I think the advantage of having an assertion per test is that it makes sure that all of your assertions are executed. In a lot of test frameworks (that use exceptions for assertions for example) the first assertion fail will stop the test.

That doesn't mean you have to duplicate code, you can deal with it in other ways. In Junit I like to use @TestFctory [1] where I'll write most of the test in the Factory and then each assertion will be a Test the factory creates, and since they're lambdas they have access to the TestFactoy closure.

[1] https://junit.org/junit5/docs/current/user-guide/#writing-te...

edgyquant · on Nov 5, 2022

This is a feature. I want it to fail fast so I can see the first issue not crawl the stack for error logs.

un_montagnard · on Nov 5, 2022

I personally prefer seeing everything that I broke, not just the first one

Izkata · on Nov 5, 2022

I vaguely remember a test framework I saw a decade+ ago that had both "assert*" to fail immediately and something else ("expect*" maybe?) to check and continue.

411111111111111 · on Nov 5, 2022

    it('fails', async () => {
      expect(await somePromise()).toBe(undefined)
      expect(await someOtherPromise()).toBeDefined()
    })

No chance figuring out where it failed, it's likely just gonna run into a test suite timeout with no line reference or anything.

Macha · on Nov 5, 2022

I've noticed the opposite in a Java codebase I work in. Tests where the test is assertEquals(toJson(someObject), giantJsonBlobFromADifferentFile). Of course the test runner has no idea about formatting strings that happen to be json, so I end up having to copy these out into an editor, formatting them and eyeballing the difference, or for even larger ones having to save them out to files and diff them. And of course most of the fields in the mock aren't relevant to the class under test, so I'd trade them out for 5-6 targeted asserts for the relevant fields happily.

The problem is, since it's a legacy codebase, there's many fields which are only tested incidentally by this behaviour, by tests that actually aren't intending to test that functionality.

TeMPOraL · on Nov 5, 2022

I had similar case recently, in C++. I ended up spending a few hours writing a simple JSON differ - a bit of code that would parse two strings into a DOM object graph using a rapidjson, and then walk down them simultaneously - basically, I implemented operator== which, instead of terminating early, recorded every mismatch.

Then, I packaged it into a Google Test matcher, and from now on, the problem you describe is gone. I write:

  EXPECT_THAT(someObject, IsEqAsJSON(someBlobFromADifferentFile));

and if it fails, I get output like this:

  Expected someObject to be structurally equivalent to someBlobFromADifferentFile; it is not;
   - #/object/key - missing in expected, found in actual
   - #/object/key2 - expected string, actual is integer
   - #/object/key3/array1 - array lengths differ; expected: 3, actual: 42
   - #/object/key4/array1/0/key3 - expected "foo" [string], actual "bar" [string]

Etc.

It was a rather simple exercise, and the payoff is immense. I think it's really important for programmers to learn to help themselves. If there's something that annoys you repeatedly, you owe it to yourself and others to fix it.

tsss · on Nov 5, 2022

> I think it's really important for programmers to learn to help themselves. If there's something that annoys you repeatedly, you owe it to yourself and others to fix it.

§ Data excerpt

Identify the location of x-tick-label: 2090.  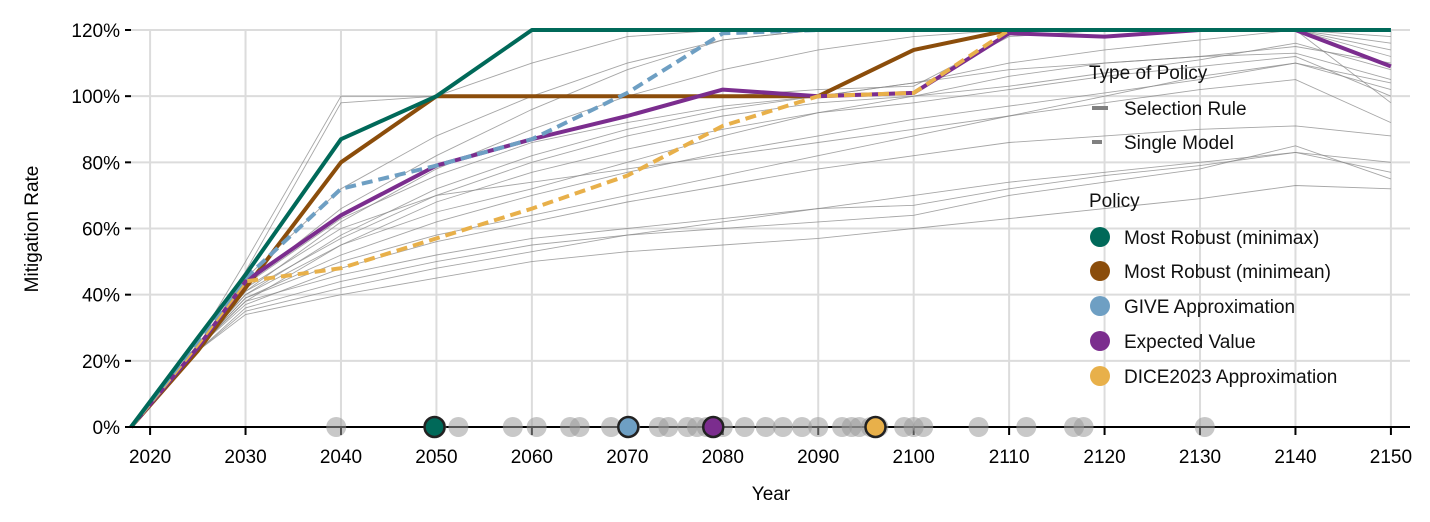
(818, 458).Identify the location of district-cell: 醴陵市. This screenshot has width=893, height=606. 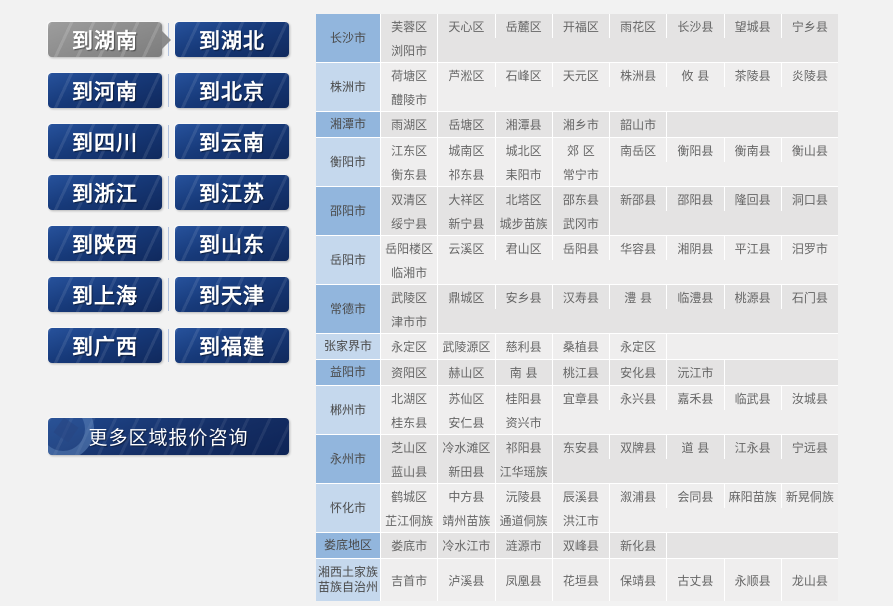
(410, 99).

§ What this exercise asks
1. Answer these questions from the test assertions thread, one line each:
(a) In the first comment, which kind of test framework stops a test at the first failed assertion?
(b) In the Java codebase comment, how many targeted asserts would the commenter happily swap the mock's irrelevant fields for?
(c) Which library did the C++ JSON differ use to parse the two strings into a DOM object graph?
2. Write the next part of the forum thread on test assertions, picking up right after its final quoted passage.

§ Responses per task
1.
(a) Frameworks that use exceptions for assertions.
(b) 5-6 targeted asserts.
(c) rapidjson.

2.
It's a cultural problem. _I_ can do that, but my colleagues will just continue to write minimum effort tests against huge json files or database dumps where you have no idea why something failed and why there are a bunch of assertions against undocumented magic numbers in the first place. It's like you're fighting against a hurricane with a leaf blower. A single person can only do so much. I end up looking bad in the daily standup because I take longer to work on my tickets but the code quality doesn't even improve in a measurable way.

david_allison · on Nov 5, 2022

This can be improved, it'd be worth Googling for a better solution than what you have.

https://github.com/skyscreamer/JSONassert seems decent.

but it can be done from scratch in a few hours (I'd recommend this if you have 'standardized' fields which you may want to ignore):

Move to a matcher library for assertions (Hamcrest is decent), and abstract `toJSON` into the a matcher, rather on the input.

This would change the assertion from:

`assertEquals(toJson(someObject), giantJsonBlobFromADifferentFile)`

to:

`assertThat(someObject, jsonEqual(giantJsonBlobFromADifferentFile))`

The difference here is subtle: it allows `jsonEqual` to control the formatting of the test failure output, so on a failure you can:

* convert both of the strings back to JSON

* perform a diff, and provide the diff in the test output.

Decent blog post on the topic: https://veskoiliev.com/use-custom-hamcrest-matchers-to-level...

Macha · on Nov 5, 2022

So the same team does actually use JSONAssert in some places, but it can still provide unhelpful comparisons.

I'd actually rather people just assert on the fields they need, but it's a larger team than I can push that on.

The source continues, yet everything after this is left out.